(Saved entries)
####
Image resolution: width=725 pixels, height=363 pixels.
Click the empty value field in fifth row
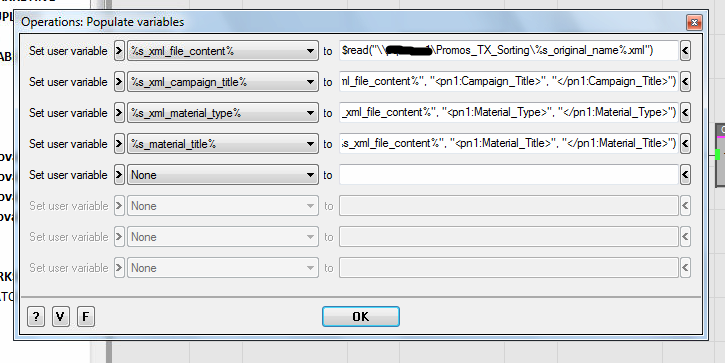509,175
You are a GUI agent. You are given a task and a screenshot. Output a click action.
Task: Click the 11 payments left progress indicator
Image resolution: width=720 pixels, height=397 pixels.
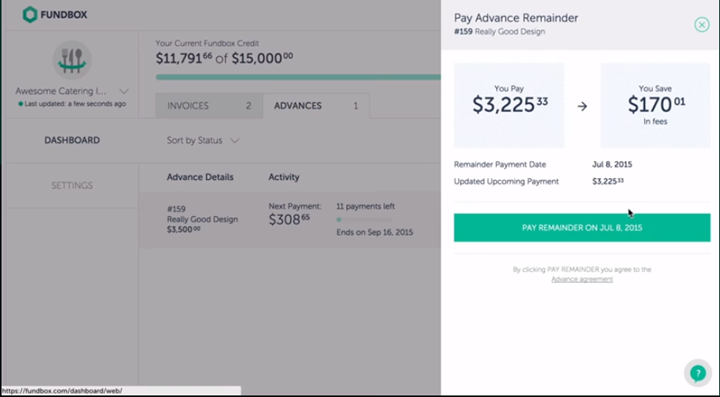365,220
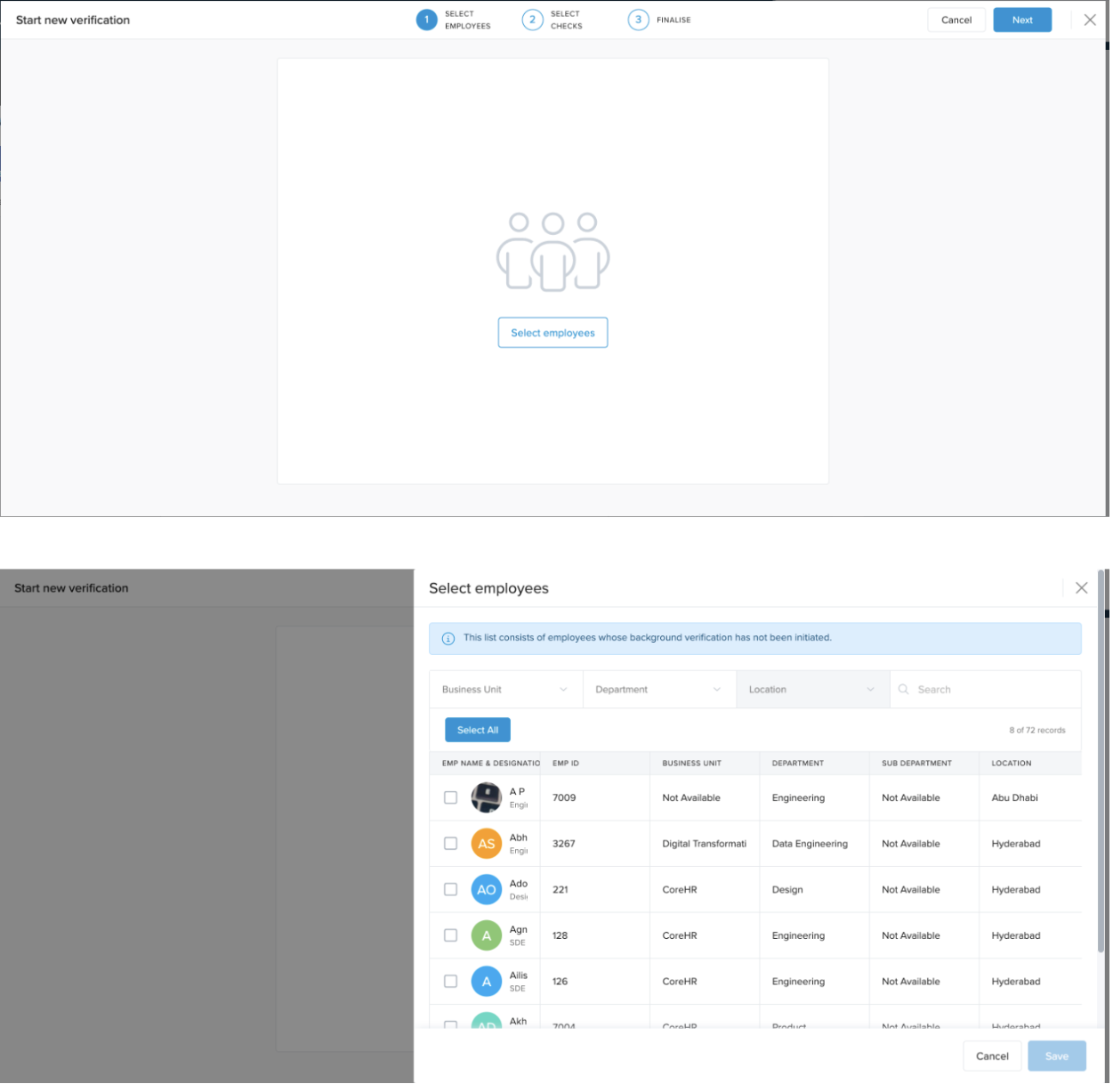
Task: Open the Department filter dropdown
Action: (658, 690)
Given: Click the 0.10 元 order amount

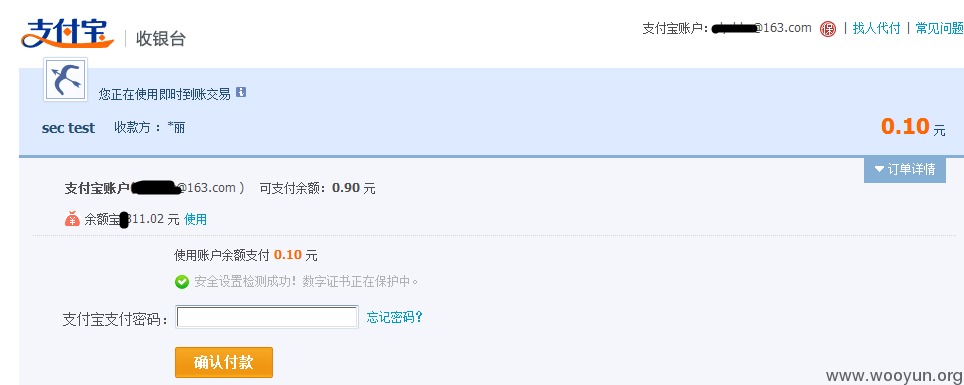Looking at the screenshot, I should click(913, 127).
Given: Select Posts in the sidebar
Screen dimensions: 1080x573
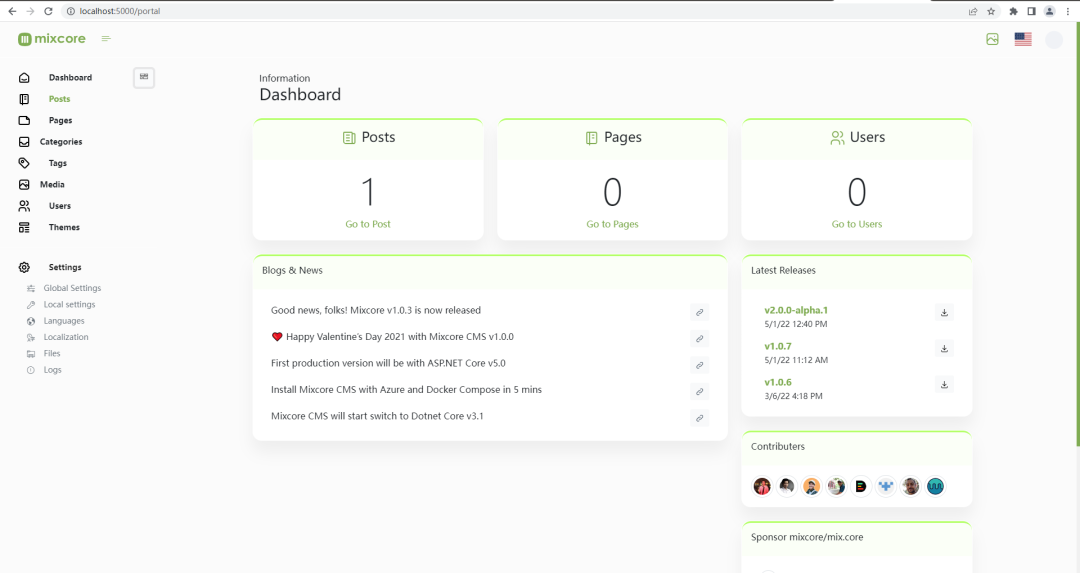Looking at the screenshot, I should click(x=59, y=99).
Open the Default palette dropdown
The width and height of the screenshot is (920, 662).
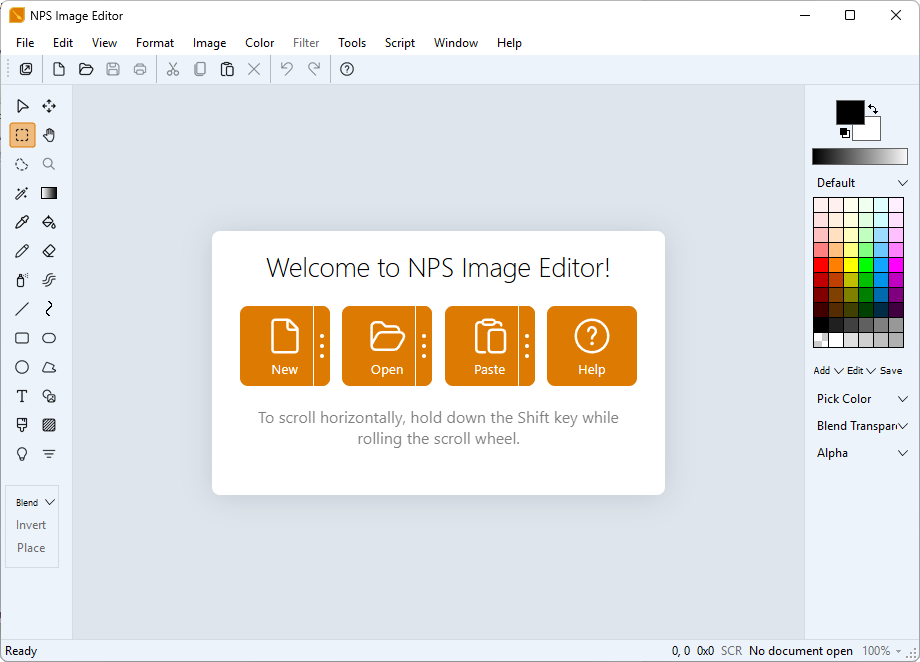pyautogui.click(x=861, y=182)
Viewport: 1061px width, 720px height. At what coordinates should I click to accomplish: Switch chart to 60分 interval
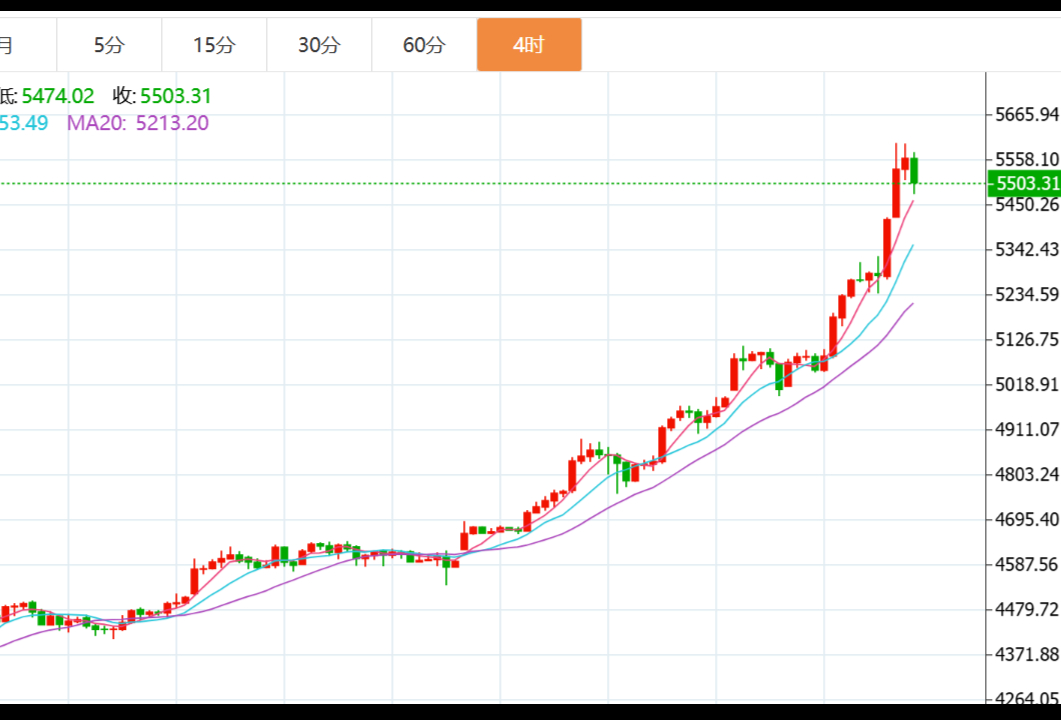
####
INSTRUCTIONS TO FOLLOW
Once the pictures are set aside, give every line above again without alteration.

TASK RESULT
Image resolution: width=725 pixels, height=363 pixels.
Click the empty value field in fifth row
509,175
You are a GUI agent. You are given a task and a screenshot. Output a click action.
Task: Click the 11 payments left progress indicator
Image resolution: width=720 pixels, height=397 pixels.
365,220
Task: Open the Department filter dropdown
Action: (658, 690)
Given: Click the 0.10 元 order amount

Looking at the screenshot, I should click(913, 127).
Given: Select Posts in the sidebar
Screen dimensions: 1080x573
Looking at the screenshot, I should click(x=59, y=99).
Open the Default palette dropdown
The width and height of the screenshot is (920, 662).
pyautogui.click(x=861, y=182)
Viewport: 1061px width, 720px height. At what coordinates should I click to accomplish: Switch chart to 60分 interval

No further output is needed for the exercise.